The Bottom Line: Delicious facts about fried chicken!

The Full Story:

  • Alektorophobia is the fear of chickens.
  • There are more chickens on earth than people.
  • Popeye’s Chicken is named after the character Popeye Doyle in the movie “The French Connection.”
  • In Great Britain over three quarters of all litter from chicken production is used to generate electricity.
  • Our modern domesticated chickens are all descendants of the red jungle fowl of India and Southeast Asia. They have been domesticated for at least 4,000 years.
  • Did fried chicken originate in the United States? The answer is "yes and no." Fried chicken that we eat today originated in the United States, but the concept of frying this meat originated in Europe in the Middle Ages. Scottish immigrants are widely believed to have brought fried chicken to the U.S.A., but it was African immigrants, brought to work on plantations in southern states, that improved the recipe with varied spices and seasonings.
  • Fried chicken first graced the planet with its godly presence in the form of fricassee. Fricassee is a method of cooking that involves fried piece of meat braised in a sauce.
  • Until the 1960s, chicken was more expensive than beef and veal.
  • Martha Washington, the first First Lady of the United States of America, had two recipes for fried chicken. Okay, technically they were recipes for fricassee chicken, but let’s not split hairs.
  • During the Civil War, soldiers were sent fried chicken in care packages because the frying process made it harder for meat to spoil.
  • More than half of all chicken entrees ordered in restaurants are for fried chicken.
  • Chicken and waffles first appeared in Pennsylvania Dutch country during the 17th During this time, cooks made waffles topped with pulled chicken and gravy.
  • The largest serving of fried chicken was served at Kentucky Fried Chicken in celebration of the restaurant's 70th anniversary and was 2,493.35 pounds.
  • The human body can derive about 30 different nutritional substances from just 100 grams of chicken.
  • In China, KFC sells Irish Fried Chicken dipped in Bailey’s liqueur. But if you’re wondering how folks around the world bite into what we consider an American classic, here you go:
    • True American fried chicken is not the deep-fried, thickly battered stuff of fast food buckets. Real Southern-style fried chicken is coated in an egg and milk mixture before being dredged in a dry mix, typically made up of cayenne, paprika, garlic and onion powder and flour. It fries slowly, being turned only once, in inch-deep oil (usually vegetable or Crisco) in a large skillet, preferably a well-seasoned cast iron number owned by your grandmother. Pair with biscuits, gravy and ice-cold beer.

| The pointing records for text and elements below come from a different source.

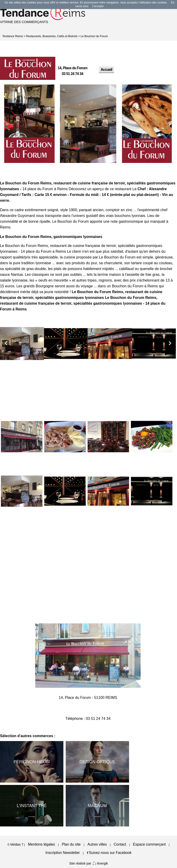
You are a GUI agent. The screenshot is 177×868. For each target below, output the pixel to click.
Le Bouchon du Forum (94, 36)
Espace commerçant (149, 844)
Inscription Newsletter (63, 852)
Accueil (106, 69)
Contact (120, 844)
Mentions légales (41, 844)
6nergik (100, 863)
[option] (29, 124)
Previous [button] (6, 343)
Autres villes (97, 844)
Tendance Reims (12, 36)
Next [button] (170, 343)
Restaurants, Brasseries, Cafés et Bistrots (51, 36)
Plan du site (71, 844)
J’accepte (98, 6)
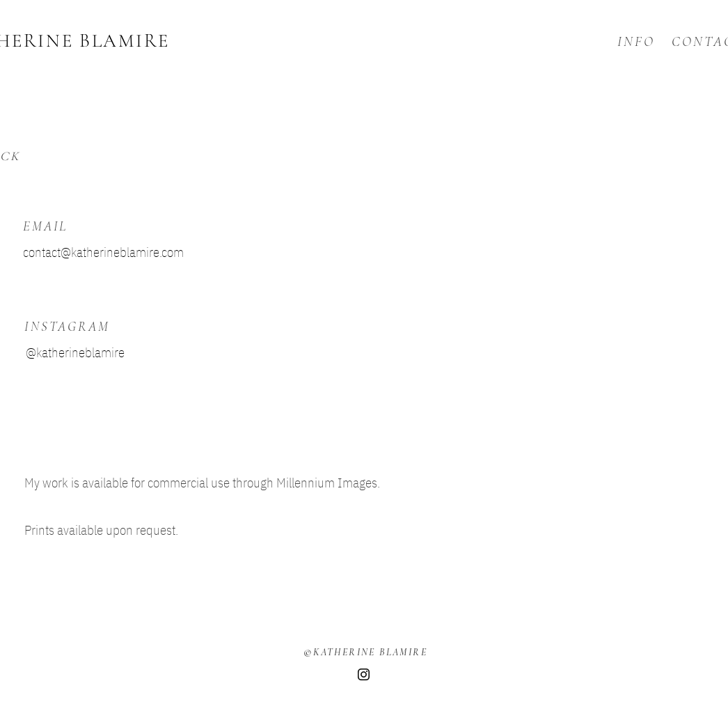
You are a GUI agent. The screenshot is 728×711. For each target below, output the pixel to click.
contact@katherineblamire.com (103, 252)
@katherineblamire (75, 352)
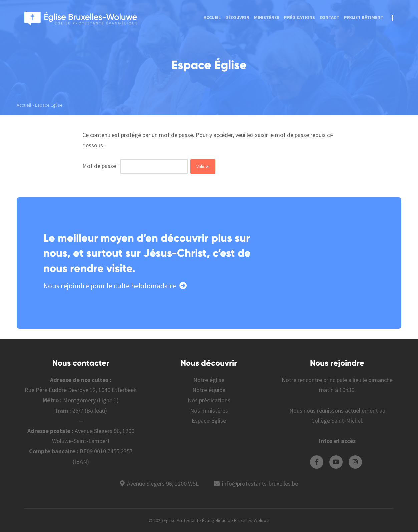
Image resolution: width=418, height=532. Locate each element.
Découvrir (237, 17)
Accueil (212, 17)
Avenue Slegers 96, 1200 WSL (163, 483)
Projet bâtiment (364, 17)
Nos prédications (209, 400)
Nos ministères (209, 410)
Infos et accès (337, 441)
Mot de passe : (101, 166)
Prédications (299, 17)
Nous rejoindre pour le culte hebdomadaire (115, 286)
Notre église (209, 380)
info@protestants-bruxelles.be (260, 483)
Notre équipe (209, 390)
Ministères (267, 17)
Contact (329, 17)
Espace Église (209, 420)
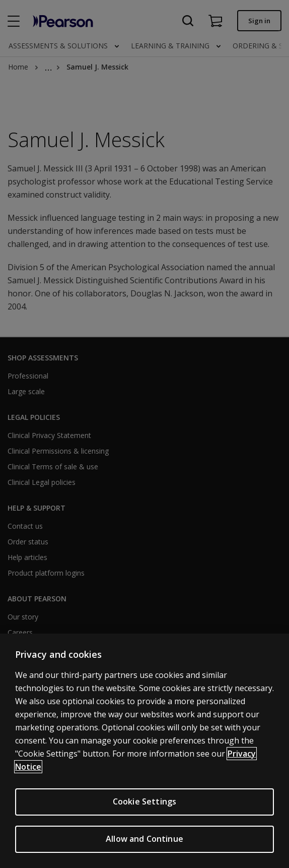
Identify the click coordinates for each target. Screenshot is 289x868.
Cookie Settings (144, 801)
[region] (144, 751)
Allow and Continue (144, 839)
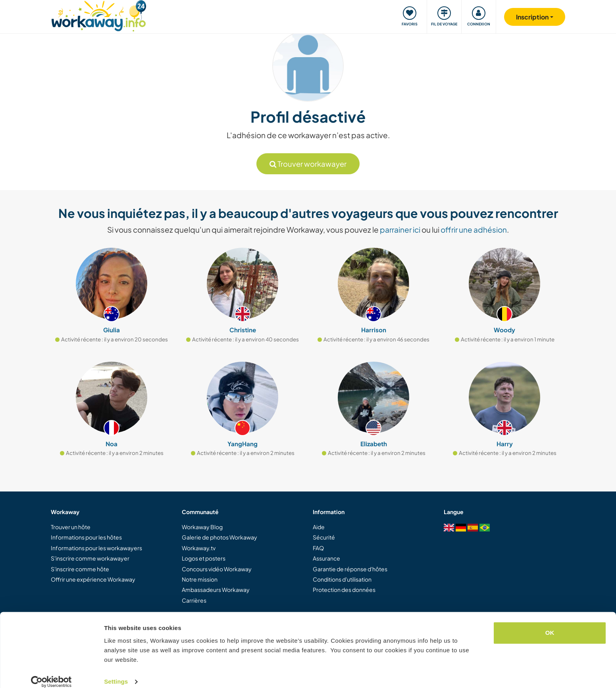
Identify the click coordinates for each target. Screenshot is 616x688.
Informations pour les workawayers (96, 548)
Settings (116, 672)
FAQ (318, 548)
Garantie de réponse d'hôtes (350, 569)
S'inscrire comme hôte (80, 569)
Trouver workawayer (308, 164)
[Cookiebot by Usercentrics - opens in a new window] (51, 673)
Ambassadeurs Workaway (216, 590)
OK (550, 623)
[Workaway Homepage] (98, 15)
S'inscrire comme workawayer (90, 558)
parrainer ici (400, 229)
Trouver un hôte (71, 527)
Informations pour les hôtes (86, 537)
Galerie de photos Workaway (219, 537)
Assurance (326, 558)
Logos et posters (204, 558)
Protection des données (344, 590)
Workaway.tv (198, 548)
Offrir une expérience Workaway (93, 579)
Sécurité (324, 537)
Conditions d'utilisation (342, 579)
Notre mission (200, 579)
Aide (319, 527)
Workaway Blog (202, 527)
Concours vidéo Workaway (217, 569)
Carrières (194, 600)
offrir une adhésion (474, 229)
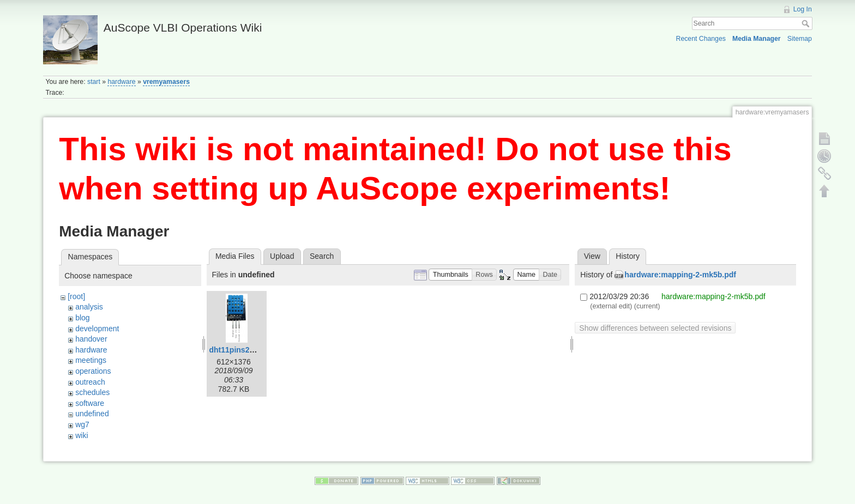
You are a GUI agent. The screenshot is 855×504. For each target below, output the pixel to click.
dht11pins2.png (237, 350)
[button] (450, 275)
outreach (90, 382)
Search (806, 23)
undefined (92, 414)
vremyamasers (166, 82)
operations (93, 371)
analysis (89, 307)
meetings (91, 360)
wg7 (82, 424)
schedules (92, 392)
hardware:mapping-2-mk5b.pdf (680, 275)
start (94, 82)
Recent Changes (701, 39)
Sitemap (799, 39)
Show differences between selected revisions (655, 328)
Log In (803, 9)
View (592, 256)
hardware (121, 82)
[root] (76, 296)
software (89, 403)
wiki (81, 435)
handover (91, 339)
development (97, 329)
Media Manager (756, 39)
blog (82, 318)
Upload (282, 256)
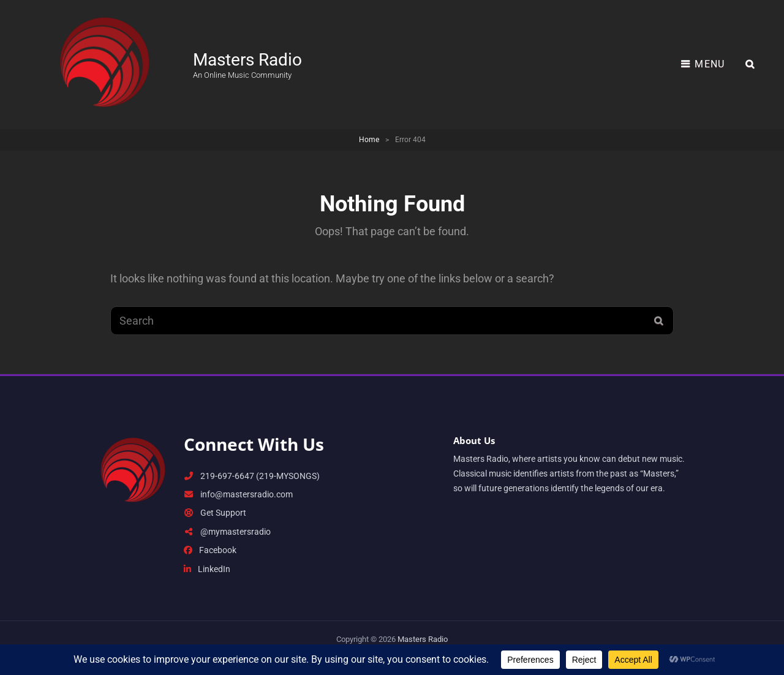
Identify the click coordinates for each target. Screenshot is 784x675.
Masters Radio (247, 59)
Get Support (215, 513)
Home (369, 140)
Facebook (210, 550)
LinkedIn (207, 569)
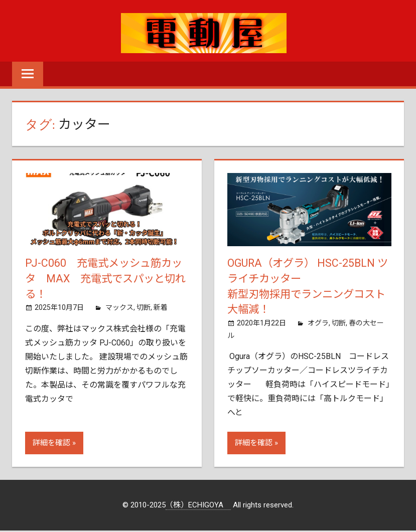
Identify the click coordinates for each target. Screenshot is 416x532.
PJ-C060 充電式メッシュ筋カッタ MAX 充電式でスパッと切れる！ (106, 279)
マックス (119, 309)
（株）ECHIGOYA (198, 507)
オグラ (318, 325)
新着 (161, 309)
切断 (144, 309)
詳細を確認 (51, 445)
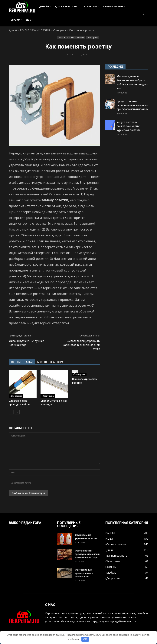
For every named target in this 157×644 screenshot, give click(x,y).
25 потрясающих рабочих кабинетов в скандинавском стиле (81, 345)
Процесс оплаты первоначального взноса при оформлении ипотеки (132, 105)
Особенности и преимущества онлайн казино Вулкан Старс (88, 554)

    • Wanna head to the islands? Chicken Chicharron (Chicharrón de Pollo) is a Caribbean dish that originated in the Dominican Republic. These crispy little chicken nuggets can be found all over the country and are comprised of ingredients such as rum, lime juice, soy sauce, and paprika.
    • In Japan, fried chicken is known as karaage, the home-style chicken is cut into small pieces (a single breast yields six nuggets) and marinated in ginger, garlic and soy before being dipped into whisked eggs and corn starch and twice-fried in a manner similar to tempura.
    • Over in Korea, they fry it twice. To ensure a crunchy bite without a lot of grease, the Korean version is dunked twice resulting in a crust that's thinner and crispier than its American counterpart. It's not coated in flour, so the exterior is all skin, typically dressed in a sweet-spicy sauce of soy, Korean chili paste, vinegar, sesame oil and honey. More recently, however, they’ve begun kicking it in more of an American style – serving fried chicken with beer.
    • In Thailand, fried chicken is meant to be eaten with sticky rice, so the marinade has to be strong. A classic marinade is made up of garlic, coriander seeds, white peppercorns, cilantro, oyster sauce, salt and sugar, and soaks into the chicken for at least six hours. The coating on this is thinner and not crunchy like the American version.
    • The secret to fried chicken in Senegal is peanut flour, which "gives the crust a nutty, feathery crunch." The seasoning combines peanut flour, sea salt, ground ginger, onion and garlic powders, cayenne and black pepper. It should cover the chicken and refrigerate overnight. Coat in plain flour before frying and serve with sautéed plantains and sautéed greens.